When Asa was born her condition was unstable. She was whisked away to the NICU and Jaeckel was unable to hold her or even see her for long. The next time she saw Asa was before Asa’s surgery. It later turns out that Asa was born with a malformed esophagus (TEF) which occurs only in one in 3000-4000 live births, rarer than heart defects. This meant that Asa’s esophagus didn’t continue on to her stomach. Instead part of her esophagus was attached to her trachea.

Much like Maus, this graphic memoir uses small animals (mice, dogs) as the characters. But unlike most graphic memoirs/novels, speech bubbles aren’t used much. Instead a lot of the story takes place in a box above the image, even though it’s told from the author’s perspective. It was a different style and it also made me wonder, maybe it should just have been written as a text-only book instead? There is so much text going on that it seems to defeat the purpose of all those graphic sometimes. Often, I felt that the text and the illustrations were very disconnected, perhaps because the text was all situated in a box above the illustration, like they were very separate.

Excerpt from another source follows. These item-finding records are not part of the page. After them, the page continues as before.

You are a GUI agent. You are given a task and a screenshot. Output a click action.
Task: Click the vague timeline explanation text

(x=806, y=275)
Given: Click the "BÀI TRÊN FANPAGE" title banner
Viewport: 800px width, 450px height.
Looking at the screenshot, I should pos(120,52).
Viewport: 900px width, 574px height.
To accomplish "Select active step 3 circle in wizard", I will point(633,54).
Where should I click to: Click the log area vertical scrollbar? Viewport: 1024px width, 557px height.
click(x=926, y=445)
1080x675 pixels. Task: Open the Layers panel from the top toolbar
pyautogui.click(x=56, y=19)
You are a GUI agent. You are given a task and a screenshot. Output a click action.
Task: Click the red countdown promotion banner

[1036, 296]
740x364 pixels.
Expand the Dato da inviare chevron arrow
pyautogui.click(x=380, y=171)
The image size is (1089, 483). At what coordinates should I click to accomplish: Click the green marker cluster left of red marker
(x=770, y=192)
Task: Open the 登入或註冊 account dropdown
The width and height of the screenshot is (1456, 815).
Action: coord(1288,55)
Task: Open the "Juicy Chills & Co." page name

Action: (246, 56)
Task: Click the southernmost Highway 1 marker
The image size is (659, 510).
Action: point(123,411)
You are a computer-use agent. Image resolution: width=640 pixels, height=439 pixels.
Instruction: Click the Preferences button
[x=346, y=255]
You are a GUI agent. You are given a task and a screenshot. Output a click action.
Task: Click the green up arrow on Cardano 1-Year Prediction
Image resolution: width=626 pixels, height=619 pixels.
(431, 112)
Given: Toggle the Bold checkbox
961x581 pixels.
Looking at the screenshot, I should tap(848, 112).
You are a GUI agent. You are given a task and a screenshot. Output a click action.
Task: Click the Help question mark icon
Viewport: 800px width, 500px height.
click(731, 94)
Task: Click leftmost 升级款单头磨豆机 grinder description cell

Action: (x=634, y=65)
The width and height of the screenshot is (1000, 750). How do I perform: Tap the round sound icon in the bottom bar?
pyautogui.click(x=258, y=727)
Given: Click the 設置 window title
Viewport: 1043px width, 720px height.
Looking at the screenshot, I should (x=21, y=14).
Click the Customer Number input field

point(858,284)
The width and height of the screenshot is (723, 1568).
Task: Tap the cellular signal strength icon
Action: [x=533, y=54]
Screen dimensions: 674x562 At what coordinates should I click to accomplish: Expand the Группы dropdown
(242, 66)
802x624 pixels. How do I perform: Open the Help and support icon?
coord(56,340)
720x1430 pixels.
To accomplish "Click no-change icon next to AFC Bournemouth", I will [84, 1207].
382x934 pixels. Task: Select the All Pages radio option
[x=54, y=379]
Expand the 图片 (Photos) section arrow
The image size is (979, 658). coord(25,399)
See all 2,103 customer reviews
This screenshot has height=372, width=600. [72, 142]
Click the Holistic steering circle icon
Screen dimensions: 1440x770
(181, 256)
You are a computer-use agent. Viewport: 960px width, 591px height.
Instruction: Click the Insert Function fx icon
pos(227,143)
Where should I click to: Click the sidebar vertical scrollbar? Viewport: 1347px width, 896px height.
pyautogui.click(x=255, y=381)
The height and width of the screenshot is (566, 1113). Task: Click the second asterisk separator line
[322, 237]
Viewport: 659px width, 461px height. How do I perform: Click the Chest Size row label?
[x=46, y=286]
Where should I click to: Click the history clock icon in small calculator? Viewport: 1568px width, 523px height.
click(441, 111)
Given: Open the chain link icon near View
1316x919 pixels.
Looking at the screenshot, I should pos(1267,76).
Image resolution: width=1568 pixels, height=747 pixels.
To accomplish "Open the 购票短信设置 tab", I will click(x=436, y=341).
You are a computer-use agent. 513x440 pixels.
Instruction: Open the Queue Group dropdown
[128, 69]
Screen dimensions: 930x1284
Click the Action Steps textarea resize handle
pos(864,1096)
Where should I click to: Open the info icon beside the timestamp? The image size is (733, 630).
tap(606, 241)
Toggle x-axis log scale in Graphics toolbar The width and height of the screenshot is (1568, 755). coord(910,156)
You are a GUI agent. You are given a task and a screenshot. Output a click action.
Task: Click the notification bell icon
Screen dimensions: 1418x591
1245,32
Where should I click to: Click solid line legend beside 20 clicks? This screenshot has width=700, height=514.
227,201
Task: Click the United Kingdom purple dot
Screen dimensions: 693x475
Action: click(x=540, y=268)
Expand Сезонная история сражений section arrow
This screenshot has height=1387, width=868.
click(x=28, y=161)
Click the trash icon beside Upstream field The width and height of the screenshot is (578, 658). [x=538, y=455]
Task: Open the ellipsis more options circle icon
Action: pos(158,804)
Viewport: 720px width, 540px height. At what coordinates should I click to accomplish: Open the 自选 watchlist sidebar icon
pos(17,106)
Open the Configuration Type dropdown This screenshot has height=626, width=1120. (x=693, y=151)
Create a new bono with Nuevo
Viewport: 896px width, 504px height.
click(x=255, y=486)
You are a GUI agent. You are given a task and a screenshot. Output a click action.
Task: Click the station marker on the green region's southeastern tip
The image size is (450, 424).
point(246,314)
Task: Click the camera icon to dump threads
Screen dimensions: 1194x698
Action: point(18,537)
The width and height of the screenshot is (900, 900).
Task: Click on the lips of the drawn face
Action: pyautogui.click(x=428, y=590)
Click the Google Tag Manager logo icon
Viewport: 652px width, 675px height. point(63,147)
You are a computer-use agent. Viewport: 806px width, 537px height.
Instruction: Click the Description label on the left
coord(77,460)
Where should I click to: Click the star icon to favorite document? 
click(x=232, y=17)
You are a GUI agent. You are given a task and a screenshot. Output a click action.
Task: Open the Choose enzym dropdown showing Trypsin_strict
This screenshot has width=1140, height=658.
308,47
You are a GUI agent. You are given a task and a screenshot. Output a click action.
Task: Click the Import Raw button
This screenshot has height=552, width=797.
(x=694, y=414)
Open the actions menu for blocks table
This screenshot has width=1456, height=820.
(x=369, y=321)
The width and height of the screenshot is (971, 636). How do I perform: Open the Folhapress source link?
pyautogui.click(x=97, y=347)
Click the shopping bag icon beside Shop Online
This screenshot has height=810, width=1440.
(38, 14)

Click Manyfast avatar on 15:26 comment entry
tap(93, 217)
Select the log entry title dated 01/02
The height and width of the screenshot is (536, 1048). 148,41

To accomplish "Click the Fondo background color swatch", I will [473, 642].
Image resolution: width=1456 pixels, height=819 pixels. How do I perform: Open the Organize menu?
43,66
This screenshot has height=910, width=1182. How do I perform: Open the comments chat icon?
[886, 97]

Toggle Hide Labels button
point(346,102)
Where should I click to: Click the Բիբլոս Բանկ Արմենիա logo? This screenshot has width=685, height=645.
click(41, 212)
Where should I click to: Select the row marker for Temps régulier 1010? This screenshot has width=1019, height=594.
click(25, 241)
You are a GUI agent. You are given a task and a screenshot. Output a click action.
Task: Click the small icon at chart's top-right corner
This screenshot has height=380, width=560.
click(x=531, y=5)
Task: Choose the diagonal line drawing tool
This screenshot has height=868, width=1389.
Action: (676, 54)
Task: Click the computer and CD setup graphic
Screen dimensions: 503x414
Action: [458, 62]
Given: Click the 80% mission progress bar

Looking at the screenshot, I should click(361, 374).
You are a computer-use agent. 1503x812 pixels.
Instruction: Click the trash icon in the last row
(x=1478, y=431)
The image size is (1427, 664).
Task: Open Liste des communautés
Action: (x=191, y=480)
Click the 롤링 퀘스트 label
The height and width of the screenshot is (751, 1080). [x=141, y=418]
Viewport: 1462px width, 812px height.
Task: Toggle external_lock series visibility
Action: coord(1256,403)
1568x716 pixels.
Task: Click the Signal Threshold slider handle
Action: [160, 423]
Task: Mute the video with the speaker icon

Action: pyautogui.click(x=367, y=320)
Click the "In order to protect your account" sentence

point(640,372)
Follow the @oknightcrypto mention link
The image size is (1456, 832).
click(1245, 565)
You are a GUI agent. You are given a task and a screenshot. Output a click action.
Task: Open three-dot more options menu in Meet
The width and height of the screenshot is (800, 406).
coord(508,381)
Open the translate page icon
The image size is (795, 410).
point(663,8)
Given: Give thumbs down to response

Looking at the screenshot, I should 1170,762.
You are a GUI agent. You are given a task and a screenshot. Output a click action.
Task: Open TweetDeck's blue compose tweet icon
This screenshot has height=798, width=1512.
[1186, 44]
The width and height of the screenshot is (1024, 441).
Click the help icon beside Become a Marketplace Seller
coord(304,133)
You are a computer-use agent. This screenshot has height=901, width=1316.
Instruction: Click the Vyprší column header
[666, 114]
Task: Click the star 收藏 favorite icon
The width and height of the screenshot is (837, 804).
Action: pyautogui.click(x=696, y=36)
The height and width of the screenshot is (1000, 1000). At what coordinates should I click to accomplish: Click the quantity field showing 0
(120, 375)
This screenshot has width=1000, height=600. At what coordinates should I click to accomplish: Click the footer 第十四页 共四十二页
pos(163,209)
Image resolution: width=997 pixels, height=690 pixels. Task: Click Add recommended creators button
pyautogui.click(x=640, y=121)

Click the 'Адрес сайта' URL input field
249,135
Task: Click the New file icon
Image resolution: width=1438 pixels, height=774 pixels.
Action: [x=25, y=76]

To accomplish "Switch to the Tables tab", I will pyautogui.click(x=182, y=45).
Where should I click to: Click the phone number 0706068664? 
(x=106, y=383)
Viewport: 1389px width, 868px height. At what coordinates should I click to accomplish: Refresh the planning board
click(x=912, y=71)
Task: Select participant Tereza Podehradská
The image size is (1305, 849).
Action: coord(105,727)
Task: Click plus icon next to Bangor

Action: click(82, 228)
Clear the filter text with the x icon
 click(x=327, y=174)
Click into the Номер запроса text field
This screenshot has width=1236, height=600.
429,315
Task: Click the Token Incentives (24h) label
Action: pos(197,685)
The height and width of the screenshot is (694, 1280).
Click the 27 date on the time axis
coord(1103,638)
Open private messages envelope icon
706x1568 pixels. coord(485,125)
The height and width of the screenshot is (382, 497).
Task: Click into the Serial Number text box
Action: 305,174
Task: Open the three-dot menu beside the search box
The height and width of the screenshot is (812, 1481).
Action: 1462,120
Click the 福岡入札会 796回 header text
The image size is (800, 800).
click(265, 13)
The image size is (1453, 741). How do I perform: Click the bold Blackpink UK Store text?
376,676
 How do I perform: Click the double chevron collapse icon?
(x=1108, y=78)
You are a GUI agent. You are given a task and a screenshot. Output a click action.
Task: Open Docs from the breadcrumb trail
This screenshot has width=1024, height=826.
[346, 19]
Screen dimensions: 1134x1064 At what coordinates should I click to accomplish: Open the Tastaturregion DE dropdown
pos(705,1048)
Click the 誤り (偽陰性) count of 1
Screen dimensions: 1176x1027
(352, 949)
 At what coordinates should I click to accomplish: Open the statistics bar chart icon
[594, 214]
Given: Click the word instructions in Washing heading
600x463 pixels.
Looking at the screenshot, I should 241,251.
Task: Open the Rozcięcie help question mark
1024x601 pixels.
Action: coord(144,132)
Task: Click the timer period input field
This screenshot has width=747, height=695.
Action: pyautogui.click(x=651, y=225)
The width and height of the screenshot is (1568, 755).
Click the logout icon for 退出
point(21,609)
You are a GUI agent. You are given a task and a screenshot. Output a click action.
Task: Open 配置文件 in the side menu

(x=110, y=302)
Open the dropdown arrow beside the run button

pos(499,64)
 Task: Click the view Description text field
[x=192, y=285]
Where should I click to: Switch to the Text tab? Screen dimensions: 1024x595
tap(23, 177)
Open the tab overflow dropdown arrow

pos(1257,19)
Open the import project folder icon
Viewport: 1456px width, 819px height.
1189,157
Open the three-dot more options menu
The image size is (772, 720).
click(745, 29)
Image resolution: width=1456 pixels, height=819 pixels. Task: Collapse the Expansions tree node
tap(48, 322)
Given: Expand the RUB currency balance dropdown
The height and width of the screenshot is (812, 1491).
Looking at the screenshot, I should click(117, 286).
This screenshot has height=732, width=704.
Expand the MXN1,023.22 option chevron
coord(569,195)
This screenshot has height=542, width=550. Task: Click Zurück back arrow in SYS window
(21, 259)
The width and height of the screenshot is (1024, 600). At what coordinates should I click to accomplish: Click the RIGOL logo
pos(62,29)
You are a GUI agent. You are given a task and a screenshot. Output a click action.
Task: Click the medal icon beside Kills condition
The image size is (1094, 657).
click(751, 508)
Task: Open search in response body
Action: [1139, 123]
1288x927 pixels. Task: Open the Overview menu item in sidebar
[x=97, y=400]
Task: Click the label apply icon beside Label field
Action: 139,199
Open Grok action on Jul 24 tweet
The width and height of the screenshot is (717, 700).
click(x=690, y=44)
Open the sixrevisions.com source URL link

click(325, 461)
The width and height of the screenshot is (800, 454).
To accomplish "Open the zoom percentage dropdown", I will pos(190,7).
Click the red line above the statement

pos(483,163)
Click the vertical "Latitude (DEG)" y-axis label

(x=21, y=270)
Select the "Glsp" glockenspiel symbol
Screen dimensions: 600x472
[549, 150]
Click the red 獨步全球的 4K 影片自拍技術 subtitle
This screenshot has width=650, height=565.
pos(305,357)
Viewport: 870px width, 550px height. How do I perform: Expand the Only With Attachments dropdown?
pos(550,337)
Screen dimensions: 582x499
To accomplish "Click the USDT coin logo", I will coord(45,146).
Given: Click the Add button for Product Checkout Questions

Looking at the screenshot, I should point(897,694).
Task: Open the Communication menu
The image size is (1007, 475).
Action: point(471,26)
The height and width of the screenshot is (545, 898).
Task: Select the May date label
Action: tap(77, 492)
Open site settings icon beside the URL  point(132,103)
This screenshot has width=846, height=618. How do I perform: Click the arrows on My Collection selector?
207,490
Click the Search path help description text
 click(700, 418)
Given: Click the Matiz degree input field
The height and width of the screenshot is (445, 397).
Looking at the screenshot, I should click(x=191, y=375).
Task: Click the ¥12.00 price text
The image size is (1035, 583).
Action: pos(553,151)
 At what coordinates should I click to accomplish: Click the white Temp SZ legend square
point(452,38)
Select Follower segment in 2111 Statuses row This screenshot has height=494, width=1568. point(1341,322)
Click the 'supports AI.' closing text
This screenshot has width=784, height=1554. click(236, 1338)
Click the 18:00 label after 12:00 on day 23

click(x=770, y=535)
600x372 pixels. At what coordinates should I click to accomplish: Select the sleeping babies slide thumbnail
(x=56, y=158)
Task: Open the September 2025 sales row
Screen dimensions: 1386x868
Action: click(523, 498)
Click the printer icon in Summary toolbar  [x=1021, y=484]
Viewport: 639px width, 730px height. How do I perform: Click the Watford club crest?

That said, there were some moments where the illustrations really stood out and spoke for themselves, especially when she plays with lots of black in the panels.

Spot 12 fills the reader with emotion. Sadness at the pain this young child had to go through. Gratitude for my own healthy children. It’s a tragic and painful story that this family had to go through, and the strongest moments of the book are when Jaeckel writes and draws about those dark and difficult thoughts she has, as a mother with a baby going through all this pain. But as a graphic memoir, this style didn’t really worked for me.

 

jenny-jaeckelJenny Jaeckel holds a Bachelor of Arts in Creative Writing from The Evergreen State College in Olympia, Washington and a Master of Arts in Hispanic Literatures from the University of Massachusetts at Amherst. She is a certified interpreter and translator (Spanish) and teaches illustration. She lives in Victoria, Vancouver Island in British Columbia with her husband and daughter.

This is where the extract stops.